** GIVEN INFORMATION follows **
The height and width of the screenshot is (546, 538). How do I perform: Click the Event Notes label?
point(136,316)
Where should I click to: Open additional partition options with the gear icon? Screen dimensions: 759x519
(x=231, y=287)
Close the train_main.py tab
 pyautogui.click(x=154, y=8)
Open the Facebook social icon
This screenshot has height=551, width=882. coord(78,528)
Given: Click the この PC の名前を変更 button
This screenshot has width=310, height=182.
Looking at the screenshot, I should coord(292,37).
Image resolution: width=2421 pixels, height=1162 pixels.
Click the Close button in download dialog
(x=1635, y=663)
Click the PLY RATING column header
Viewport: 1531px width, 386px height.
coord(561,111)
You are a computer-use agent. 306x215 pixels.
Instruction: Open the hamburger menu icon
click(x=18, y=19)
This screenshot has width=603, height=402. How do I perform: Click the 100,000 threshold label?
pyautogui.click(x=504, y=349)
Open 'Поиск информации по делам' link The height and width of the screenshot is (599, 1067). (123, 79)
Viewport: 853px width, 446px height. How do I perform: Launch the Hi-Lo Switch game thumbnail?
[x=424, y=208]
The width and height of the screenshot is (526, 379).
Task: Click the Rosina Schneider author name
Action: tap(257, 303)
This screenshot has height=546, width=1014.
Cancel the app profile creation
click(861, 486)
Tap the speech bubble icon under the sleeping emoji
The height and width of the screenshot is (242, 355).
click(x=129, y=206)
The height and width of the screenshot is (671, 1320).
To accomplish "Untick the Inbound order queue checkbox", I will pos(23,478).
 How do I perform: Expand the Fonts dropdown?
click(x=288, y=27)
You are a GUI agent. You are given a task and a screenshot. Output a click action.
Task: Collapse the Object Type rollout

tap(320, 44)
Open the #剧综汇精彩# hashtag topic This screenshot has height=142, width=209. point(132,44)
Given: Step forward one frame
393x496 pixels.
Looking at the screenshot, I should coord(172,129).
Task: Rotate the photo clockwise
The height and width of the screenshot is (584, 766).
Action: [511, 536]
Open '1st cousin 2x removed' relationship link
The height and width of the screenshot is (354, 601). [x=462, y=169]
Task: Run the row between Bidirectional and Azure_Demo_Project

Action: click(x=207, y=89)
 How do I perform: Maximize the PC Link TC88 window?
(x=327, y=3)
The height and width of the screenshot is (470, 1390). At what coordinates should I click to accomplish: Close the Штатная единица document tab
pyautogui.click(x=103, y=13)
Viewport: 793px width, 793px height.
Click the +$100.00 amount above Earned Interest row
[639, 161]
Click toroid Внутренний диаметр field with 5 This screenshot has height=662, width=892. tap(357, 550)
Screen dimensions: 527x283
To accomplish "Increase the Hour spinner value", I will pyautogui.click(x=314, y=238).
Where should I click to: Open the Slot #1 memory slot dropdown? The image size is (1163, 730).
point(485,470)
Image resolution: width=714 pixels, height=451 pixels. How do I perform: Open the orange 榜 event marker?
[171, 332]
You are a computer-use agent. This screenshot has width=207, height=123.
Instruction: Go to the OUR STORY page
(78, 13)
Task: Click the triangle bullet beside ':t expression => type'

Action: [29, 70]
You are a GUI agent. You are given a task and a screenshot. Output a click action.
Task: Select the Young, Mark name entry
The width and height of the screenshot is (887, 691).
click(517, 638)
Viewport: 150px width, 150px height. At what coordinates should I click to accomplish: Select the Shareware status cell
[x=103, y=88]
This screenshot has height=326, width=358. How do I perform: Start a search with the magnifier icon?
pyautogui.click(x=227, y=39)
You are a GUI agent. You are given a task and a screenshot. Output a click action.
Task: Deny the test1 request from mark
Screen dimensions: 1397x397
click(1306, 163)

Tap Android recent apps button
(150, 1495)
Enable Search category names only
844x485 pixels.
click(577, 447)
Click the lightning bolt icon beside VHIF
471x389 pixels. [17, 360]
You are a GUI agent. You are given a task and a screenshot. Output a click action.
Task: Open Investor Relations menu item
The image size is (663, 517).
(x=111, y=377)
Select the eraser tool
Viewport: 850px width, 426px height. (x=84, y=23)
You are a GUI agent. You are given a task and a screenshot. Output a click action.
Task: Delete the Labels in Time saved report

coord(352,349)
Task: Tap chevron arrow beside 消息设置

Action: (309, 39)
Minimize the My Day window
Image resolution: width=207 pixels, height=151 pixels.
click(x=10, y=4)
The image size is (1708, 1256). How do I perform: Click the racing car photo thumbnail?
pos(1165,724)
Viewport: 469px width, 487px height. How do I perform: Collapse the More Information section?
** End of GIVEN INFORMATION **
TRY IT => Starting at the line that has "Given: Click the この PC の名前を変更 button" in the records above, restate word for word every line until the one that has "Click the PLY RATING column header", and include that one as well.

TASK SOLUTION =>
Given: Click the この PC の名前を変更 button
This screenshot has width=310, height=182.
Looking at the screenshot, I should coord(292,37).
Image resolution: width=2421 pixels, height=1162 pixels.
Click the Close button in download dialog
(x=1635, y=663)
Click the PLY RATING column header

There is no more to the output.